--- begin EXTRACT TO READ ---
Consider following c++ code:
#include <bits/stdc++.h>
template <typename T> void print_type() { std::cout << __PRETTY_FUNCTION__ << std::endl; }
class Base{
int num;
public:
Base() : num{0} {}
friend std::ostream & operator << ( std::ostream& stream, Base & obiekt){
stream<< "num: " << obiekt.num;
return stream;
}
};
int main(){
Base a{};
std::cout << a << std::endl;
std::cout << "type of a: " << std::endl;
print_type < decltype( a ) > ();
std::cout << "type of (a): " << std::endl;
print_type < decltype( (a) ) > ();
Base b();
std::cout << b << std::endl;
std::cout << "type of b: " << std::endl;
print_type < decltype( b ) > ();
std::cout << "type of (b): " << std::endl;
print_type < decltype( (b) ) > ();
return 0;
}
I compiled it with g++ 7.2.0, and got following output:
num: 0
type of a:
void print_type() [with T = Base]
type of (a):
void print_type() [with T = Base&]
1
type of b:
void print_type() [with T = Base()]
type of (b):
void print_type() [with T = Base (&)()]
My questions:
- Why
std::cout << b << std::endl;
prints "1"? - What is a type like
Base()
orBase (&)()
? - Why type of
(a)
isBase&
, whena
has typeBase
?
I am looking for answer and I can't find it. I know in this case I should use declarations like Base a;
without any brackets, but i want to know about difference between Base a;
, Base a{};
and Base a();
. Why it copiles without any warnings or errors?
Thanks for help.
--- end EXTRACT TO READ ---
--- begin STORED DATA ---
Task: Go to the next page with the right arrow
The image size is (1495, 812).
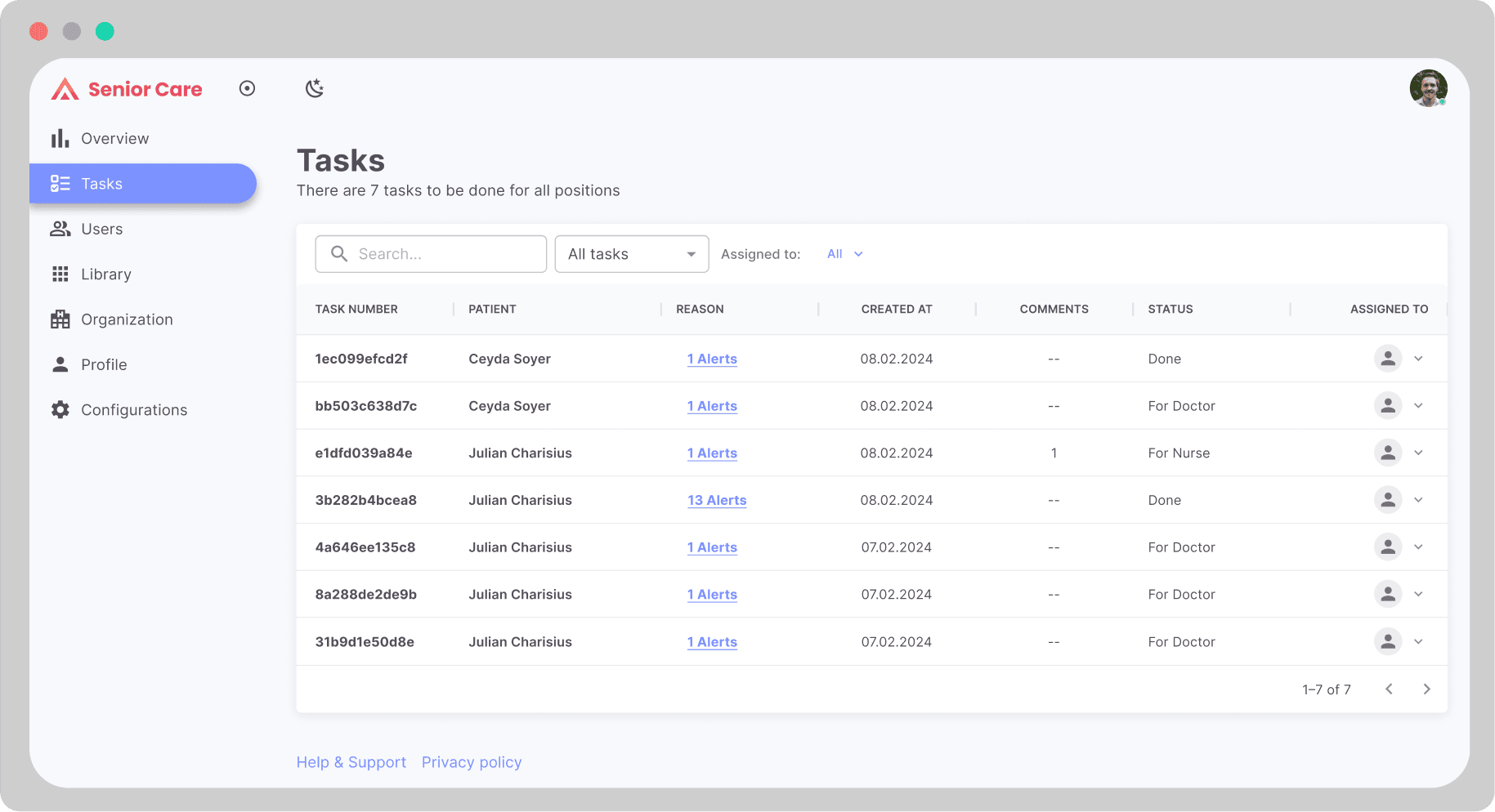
--- end STORED DATA ---
WRITTEN EXERCISE: Could you reproduce the part of the C++ post that opens with the words containing "I am looking" and closes with "Thanks for help."? Work from the C++ post only, not the material.

SOLUTION TO THIS TASK:
I am looking for answer and I can't find it. I know in this case I should use declarations like Base a;
without any brackets, but i want to know about difference between Base a;
, Base a{};
and Base a();
. Why it copiles without any warnings or errors?
Thanks for help.